There is still a lot of cricket left to be played in this game, and England have shown their ability to chase big fourth-innings targets over the last one year or so. Lyon’s absence will also give them hope when they come out to bat a second time.

But they have to do better than just talking a good game. The World Test champions have shown that the old-school virtues of application, grit and tenacity are still applicable to the oldest format of the sport.

For England, the realisation that Bazball and common sense are not mutually exclusive cannot come sooner. They had control over proceedings in the final session on Day 2, with just one wicket lost and nearing 200 runs on the board. Lyon had also gone off injured when they started flapping at Australia’s bumper barrage. If they had played the patient game then, there would have been very few avenues left for Cummins & Co. But England allowed the visitors a way back into the game.

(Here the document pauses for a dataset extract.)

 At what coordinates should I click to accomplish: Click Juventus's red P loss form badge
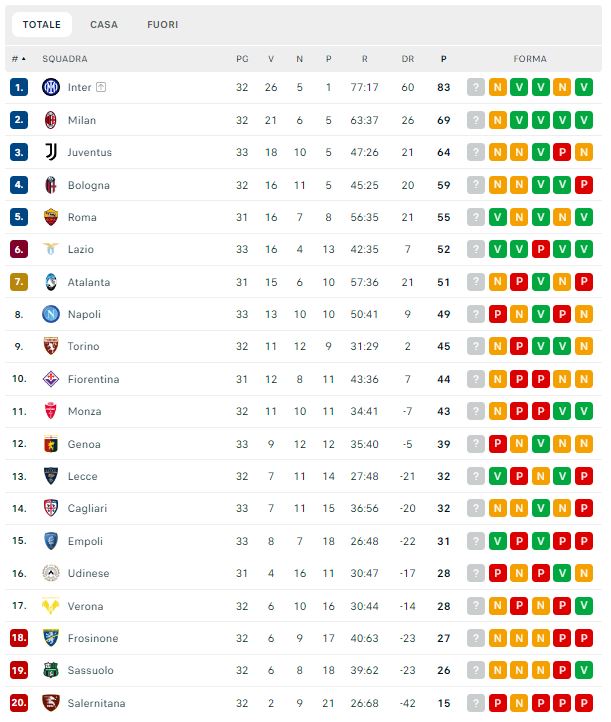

Others could have been excused for lacking in technique and temperament, but Root falling to the predictable mode of attack, not once but twice (he was caught on a Cameron Green no-ball) would have disappointed dedicated England fans.

As things stand, Australia seem to have understood and adapted better to English conditions than the hosts themselves. Stokes’ men have been pushed into a corner and need to find an urgent riposte before the Ashes become a distant dream, and the concept of Bazball being a panacea for all problems is torn into shreds.

Brief Scores: Australia 416 & 130/2 (Usman Khawaja 58 batting; Josh Tongue 1/21) versus England 325 all out (Ben Duckett 98, Harry Brook 50; Mitchell Starc 3/88).